Construction of the compound began in 2011, but has been beset by delays and financial problems.
The NAC said in a statement the unfinished works detract “from the overall aesthetic, importance and dignity of the area reserved for diplomatic missions and foreign representation in the national capital”. The organisation added that its decision was based on a “use it or lose it” policy due to the limited availability of diplomatic blocks.
“The Russian federation acknowledges they’re in breach of their lease and when we asked them for an indication for a completion date or commitment of funding towards the new embassy they weren’t able to provide it,” NCA chief executive Sally Barnes told Sky News.

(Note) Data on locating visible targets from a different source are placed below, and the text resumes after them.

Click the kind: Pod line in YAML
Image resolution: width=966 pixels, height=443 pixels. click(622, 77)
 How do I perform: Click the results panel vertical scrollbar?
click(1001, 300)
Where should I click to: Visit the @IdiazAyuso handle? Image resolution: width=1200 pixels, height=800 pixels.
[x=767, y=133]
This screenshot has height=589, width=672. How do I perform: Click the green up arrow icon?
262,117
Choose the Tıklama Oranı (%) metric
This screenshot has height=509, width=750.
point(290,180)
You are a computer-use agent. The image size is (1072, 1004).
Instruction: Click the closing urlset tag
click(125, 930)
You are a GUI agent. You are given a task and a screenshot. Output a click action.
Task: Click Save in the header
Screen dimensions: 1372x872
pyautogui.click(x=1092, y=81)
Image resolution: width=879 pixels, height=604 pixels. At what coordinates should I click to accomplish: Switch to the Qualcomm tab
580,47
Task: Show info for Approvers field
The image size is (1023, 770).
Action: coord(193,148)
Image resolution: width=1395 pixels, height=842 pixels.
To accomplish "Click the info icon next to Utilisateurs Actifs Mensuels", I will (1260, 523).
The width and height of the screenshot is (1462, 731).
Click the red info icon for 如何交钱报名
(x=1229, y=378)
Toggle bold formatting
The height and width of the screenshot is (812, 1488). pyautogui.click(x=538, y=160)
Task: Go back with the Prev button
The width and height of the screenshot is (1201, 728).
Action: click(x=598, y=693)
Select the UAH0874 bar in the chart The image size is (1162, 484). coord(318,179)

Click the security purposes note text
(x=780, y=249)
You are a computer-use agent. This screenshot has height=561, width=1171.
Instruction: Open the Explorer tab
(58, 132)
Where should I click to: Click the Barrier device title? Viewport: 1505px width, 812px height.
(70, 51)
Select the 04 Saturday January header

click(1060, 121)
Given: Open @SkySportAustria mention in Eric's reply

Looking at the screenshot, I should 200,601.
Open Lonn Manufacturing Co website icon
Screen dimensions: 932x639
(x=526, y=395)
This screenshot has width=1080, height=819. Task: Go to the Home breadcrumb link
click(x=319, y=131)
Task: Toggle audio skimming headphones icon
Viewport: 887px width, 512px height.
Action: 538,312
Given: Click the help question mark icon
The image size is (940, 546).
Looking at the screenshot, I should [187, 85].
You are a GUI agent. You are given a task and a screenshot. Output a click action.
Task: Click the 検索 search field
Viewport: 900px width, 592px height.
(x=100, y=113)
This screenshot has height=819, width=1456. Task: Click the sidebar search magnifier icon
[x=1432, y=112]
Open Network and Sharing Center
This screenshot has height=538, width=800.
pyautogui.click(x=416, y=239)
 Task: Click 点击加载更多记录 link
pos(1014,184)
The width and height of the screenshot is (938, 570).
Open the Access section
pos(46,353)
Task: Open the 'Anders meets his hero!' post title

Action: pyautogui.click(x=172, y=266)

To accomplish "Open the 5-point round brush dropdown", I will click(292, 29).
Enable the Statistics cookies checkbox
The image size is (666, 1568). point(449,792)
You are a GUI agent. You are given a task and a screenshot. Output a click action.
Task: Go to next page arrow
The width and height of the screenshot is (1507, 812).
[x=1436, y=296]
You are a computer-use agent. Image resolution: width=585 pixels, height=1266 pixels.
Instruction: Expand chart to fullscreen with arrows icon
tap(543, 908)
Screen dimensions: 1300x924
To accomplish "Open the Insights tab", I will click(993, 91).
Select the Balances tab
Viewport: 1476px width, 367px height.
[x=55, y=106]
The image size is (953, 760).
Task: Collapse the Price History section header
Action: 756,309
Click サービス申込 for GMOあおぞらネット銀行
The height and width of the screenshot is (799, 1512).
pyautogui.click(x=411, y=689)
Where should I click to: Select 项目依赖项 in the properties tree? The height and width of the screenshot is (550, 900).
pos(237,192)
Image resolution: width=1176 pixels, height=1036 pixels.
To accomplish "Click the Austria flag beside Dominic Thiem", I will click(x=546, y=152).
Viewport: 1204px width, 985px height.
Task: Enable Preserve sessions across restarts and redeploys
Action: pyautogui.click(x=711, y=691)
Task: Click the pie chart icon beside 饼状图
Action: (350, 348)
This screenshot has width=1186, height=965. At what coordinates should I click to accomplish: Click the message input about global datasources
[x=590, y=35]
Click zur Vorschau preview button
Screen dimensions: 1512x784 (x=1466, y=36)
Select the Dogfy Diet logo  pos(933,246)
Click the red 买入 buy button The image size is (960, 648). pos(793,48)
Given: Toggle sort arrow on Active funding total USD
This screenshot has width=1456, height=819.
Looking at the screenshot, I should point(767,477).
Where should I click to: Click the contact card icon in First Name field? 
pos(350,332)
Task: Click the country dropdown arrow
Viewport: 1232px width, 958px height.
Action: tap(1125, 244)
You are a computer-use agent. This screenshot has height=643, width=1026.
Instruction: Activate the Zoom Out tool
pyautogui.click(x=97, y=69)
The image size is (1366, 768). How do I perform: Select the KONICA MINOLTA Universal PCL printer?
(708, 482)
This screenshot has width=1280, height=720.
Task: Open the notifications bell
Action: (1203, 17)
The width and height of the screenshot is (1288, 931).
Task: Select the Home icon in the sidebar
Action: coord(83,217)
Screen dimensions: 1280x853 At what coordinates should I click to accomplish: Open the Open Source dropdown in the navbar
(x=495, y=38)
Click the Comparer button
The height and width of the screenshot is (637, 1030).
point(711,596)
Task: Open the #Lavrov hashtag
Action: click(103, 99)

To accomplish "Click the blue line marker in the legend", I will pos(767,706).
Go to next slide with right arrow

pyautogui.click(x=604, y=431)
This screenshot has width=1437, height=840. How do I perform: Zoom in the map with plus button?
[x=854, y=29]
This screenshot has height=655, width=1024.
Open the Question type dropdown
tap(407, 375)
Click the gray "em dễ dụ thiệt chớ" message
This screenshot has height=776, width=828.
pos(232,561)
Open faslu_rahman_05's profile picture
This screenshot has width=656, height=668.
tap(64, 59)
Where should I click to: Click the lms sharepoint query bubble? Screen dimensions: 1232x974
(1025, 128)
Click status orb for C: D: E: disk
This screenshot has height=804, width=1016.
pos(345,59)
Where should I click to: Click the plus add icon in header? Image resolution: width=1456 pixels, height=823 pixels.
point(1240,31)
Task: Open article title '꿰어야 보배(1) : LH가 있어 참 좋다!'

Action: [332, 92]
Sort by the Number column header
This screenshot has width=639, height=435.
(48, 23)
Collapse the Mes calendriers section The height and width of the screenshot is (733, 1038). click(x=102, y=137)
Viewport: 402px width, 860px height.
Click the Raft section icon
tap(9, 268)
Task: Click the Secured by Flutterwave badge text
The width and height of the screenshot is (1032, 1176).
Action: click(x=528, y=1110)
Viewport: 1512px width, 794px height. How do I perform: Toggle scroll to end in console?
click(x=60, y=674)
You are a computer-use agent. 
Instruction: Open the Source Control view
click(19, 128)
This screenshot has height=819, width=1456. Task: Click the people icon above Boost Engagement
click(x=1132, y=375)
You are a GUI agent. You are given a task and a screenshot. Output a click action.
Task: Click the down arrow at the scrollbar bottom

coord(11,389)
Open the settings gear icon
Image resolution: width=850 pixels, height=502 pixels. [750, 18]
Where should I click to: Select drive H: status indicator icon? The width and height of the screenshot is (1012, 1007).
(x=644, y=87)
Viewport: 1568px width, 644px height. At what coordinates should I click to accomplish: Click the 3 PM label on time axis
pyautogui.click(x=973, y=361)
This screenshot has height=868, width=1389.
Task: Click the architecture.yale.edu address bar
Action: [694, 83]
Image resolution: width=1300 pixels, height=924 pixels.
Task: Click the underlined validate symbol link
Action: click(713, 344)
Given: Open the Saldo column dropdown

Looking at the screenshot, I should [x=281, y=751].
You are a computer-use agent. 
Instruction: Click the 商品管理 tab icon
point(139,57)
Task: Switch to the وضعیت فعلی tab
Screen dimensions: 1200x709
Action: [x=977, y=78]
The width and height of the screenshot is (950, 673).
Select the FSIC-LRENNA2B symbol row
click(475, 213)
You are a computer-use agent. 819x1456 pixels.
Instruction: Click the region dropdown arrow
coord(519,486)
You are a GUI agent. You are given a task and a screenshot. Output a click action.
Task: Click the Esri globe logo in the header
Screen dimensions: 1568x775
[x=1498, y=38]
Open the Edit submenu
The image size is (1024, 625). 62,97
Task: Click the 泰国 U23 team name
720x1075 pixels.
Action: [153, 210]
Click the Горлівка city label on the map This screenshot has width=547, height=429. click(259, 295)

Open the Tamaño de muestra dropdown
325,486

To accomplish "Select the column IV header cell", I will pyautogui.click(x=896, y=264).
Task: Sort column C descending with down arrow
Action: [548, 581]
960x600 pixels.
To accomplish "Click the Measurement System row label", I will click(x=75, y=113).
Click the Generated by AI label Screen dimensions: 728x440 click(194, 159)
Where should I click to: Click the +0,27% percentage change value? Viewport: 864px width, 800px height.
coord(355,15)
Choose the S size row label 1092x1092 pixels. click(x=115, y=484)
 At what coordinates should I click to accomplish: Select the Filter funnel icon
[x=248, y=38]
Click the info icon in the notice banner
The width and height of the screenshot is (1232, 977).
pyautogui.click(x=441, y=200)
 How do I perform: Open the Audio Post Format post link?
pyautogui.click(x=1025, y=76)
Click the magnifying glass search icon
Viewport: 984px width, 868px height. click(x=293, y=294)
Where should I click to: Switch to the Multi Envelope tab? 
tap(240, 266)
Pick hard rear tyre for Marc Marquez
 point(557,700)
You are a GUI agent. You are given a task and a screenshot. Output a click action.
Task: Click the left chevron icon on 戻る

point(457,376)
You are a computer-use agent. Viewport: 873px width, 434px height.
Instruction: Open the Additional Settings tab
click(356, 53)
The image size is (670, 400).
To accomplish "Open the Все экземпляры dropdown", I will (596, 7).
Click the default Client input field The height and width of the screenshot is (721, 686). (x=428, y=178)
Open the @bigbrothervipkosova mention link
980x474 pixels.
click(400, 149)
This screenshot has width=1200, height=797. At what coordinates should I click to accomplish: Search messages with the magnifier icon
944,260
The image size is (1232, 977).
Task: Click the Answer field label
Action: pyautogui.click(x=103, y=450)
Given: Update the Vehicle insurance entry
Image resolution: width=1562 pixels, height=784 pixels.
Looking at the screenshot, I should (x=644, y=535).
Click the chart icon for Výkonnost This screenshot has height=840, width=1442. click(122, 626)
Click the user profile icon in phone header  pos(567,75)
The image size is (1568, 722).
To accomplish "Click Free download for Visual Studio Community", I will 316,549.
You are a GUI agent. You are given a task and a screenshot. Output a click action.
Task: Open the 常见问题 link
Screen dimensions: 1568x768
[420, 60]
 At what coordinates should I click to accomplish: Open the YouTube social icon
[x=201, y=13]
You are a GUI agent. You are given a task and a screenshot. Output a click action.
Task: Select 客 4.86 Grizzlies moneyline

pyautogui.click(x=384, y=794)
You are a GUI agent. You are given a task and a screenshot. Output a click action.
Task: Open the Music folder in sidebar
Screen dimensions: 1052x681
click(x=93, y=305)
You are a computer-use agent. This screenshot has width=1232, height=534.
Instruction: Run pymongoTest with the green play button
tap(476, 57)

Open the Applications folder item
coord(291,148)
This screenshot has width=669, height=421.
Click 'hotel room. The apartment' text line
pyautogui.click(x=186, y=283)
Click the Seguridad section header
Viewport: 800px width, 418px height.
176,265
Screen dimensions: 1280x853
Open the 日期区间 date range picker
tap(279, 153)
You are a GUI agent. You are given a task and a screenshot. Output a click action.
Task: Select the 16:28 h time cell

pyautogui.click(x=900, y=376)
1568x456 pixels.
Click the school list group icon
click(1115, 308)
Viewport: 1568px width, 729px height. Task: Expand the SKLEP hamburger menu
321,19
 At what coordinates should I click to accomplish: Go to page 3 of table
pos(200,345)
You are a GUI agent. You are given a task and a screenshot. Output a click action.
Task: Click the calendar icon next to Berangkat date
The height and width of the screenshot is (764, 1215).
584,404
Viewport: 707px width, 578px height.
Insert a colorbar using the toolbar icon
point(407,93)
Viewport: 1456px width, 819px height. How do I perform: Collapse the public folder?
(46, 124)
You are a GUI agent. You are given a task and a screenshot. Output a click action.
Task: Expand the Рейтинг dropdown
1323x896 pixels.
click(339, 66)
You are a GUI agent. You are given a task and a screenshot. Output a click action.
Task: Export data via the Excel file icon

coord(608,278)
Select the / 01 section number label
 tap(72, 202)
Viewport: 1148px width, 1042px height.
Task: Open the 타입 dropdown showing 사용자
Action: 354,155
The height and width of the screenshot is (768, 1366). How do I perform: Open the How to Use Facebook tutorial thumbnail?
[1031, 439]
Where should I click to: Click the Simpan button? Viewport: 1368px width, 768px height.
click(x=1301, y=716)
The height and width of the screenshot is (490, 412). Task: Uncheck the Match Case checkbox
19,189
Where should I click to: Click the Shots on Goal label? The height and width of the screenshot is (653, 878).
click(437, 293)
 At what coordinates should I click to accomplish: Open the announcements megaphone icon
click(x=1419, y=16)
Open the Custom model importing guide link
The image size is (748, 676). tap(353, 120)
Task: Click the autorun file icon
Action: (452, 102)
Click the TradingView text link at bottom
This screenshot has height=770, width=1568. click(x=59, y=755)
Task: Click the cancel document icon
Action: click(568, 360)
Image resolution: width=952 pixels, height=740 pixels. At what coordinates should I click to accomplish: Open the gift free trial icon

The Australian newspaper, citing unidentified sources, said the government was concerned Russia could use the new compound to boost its intelligence-gathering capacities. The report also said contractors hired by Moscow to supervise the construction work were denied entry into Australia by the home affairs department over fears they could be linked to the Federal Security Service, Russia’s spy agency.
The Russian embassy said it was exploring legal action on the “unprecedented and highly unwelcome move”.
“It is really puzzling why the NCA chose to terminate the lease now that the construction process at Yarralumla site has been steadily going on uninterrupted for the last two-plus years with results already very much visible and prospects rather clear,” it said in a statement.
The NCA said the termination of the lease had nothing to do with Russia’s invasion of Ukraine, describing its decision as an “independent issue that arose from a violation of the agreement”.